Au lieu de cela, le président nouvellement élu offrira plutôt au président vaincu le prétexte inouï, sinon la justification inespérée, ainsi que les conditions de se maintenir au pouvoir, coûte que coûte. Et tout cela, c'est-à-dire le dangereux amateurisme politique de Barrow conjugué à la filouterie non moins politique de Jammeh, de se produire bien évidemment ou fatalement dans le ventre mou du Sénégal, ou plus exactement à cause de la sempiternelle mollesse de son ventre.

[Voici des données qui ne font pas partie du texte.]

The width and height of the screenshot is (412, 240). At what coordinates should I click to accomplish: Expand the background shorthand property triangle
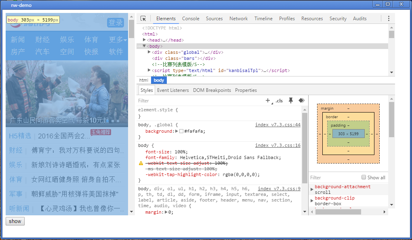[177, 132]
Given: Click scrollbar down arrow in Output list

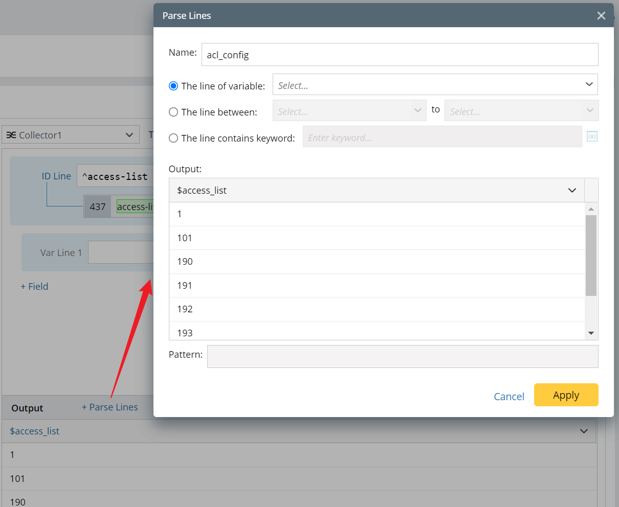Looking at the screenshot, I should (591, 333).
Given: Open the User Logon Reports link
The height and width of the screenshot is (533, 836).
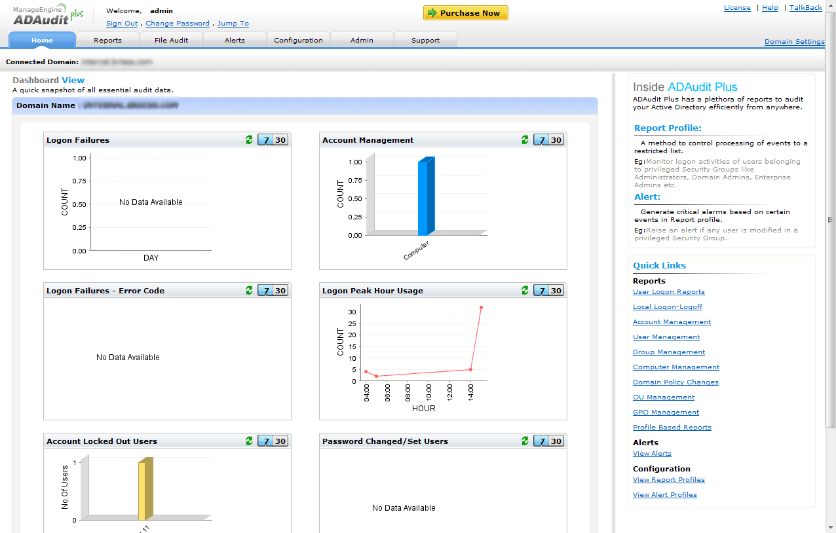Looking at the screenshot, I should [x=668, y=292].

En fait, Adama Barrow, homme d’affaires de son état, n’a pas compris, mais alors pas du tout, que le besoin légitime de changement, tel qu’exprimé dans les urnes par une majorité (certes relative mais une majorité quand même) d’électeurs gambiens (toutes ethnies confondues), n’a pas aboli – loin s’en faut ! – leur besoin tout aussi légitime de paix et de stabilité. Et ce n’est pas seulement une erreur que cette tare, mais une faute (politique) lourde. En cela, faut-il s’en souvenir, si la politique n’est pas un métier, elle reste un art voire une philosophie pratique. Mais un art ou une philosophie pratique manifestement méconnus par l’homme d’affaires.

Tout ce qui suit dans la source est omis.